SECRETARY ROSS:  We’ve made some progress.

THE PRESIDENT:  I think so.  That’s what the word is. And good for both countries.

Also distinguished members of Congress are with us, and leaders of several of America’s great aerospace companies.

Today, we’re taking a crucial step to secure America’s future in space by reviving the National Space Council after it was — has been dormant almost 25 years if you can believe it.

During the campaign, Vice President Pence promised that our administration — because Mike is very much into space — would revive the National Space Council, and with this executive order, we’re keeping that promise.  Feel very strongly about it.  I’ve felt strongly about it for a long time.  I used to say before doing what I did — I used to say, what happened?  Why aren’t we moving forward?

Today’s announcement sends a clear signal to the world that we are restoring America’s proud legacy of leadership in space.

Our Vice President cares very deeply about space policy, and for good reason — space exploration is not only essential to our character as a nation, but also our economy and our great nation’s security.

Our travels beyond the Earth propel scientific discoveries that improve our lives in countless ways here, right here, at home:  powering vast new industry, spurring incredible new technology, and providing the space security we need to protect the American people.  And security is going to be a very big factor with respect to space and space exploration.  At some point in the future, we’re going to look back and say how did we do it without space?

Vice President Pence will chair the National Space Council.
Credit: White House

 

The Vice President will serve as the council’s chair.  Several representatives of my administration will join him including the Secretaries of State, Defense, Commerce, Transportation, and Homeland Security; the Chairman of the great — I’ll tell you, he’s doing a fantastic job, always working, always fighting, and winning — winning big against ISIS, that I can tell you, seeing what’s happening there — the Chairman of the Joint Chiefs of Staff, the National Security Advisor, NASA, and the Director of National Intelligence.

The council will also draw the expertise of other White House offices as well as insights from scientists, innovators, and business leaders from across the country.  Many business leaders that want to be a big part of this. I think the privatization of certain aspects is going to play a very crucial role, don’t you think? They are truly into it. This coordination will be accomplished through an advisory group that is being convened by today’s executive order, which I’ll be signing in a minute.

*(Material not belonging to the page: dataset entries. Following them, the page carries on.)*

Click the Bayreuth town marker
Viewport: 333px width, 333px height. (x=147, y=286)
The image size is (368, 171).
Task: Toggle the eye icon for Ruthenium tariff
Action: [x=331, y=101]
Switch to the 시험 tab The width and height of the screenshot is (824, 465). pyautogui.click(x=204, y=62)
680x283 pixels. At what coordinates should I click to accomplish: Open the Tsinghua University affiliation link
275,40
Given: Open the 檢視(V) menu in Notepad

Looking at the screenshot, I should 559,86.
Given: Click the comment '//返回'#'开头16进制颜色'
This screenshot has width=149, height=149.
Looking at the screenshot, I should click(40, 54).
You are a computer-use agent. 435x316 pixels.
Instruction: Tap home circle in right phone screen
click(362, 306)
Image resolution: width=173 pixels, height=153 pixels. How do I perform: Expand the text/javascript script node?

The National Space Council will be a central hub guiding space policy within the administration.  And I will draw on it for advice and information and recommendations for action. And the Vice President, myself, and a few others are going to pick some private people to be on the board.  I will say that’s not easy because everybody wants to be on this board.  People that you wouldn’t have believed loved what we’re doing so much they want to — some of the most successful people in the world want to be on this board.

The human soul yearns for discovery.  By unlocking the mysteries of the universe, we unlock truths within ourselves. That’s true. Our journey into space will not only make us stronger and more prosperous, but will unite us behind grand ambitions and bring us all closer together. Wouldn’t that be nice? Can you believe that space is going to do that? I thought politics would do that.  (Laughter.)  Well, we’ll have to rely on space instead.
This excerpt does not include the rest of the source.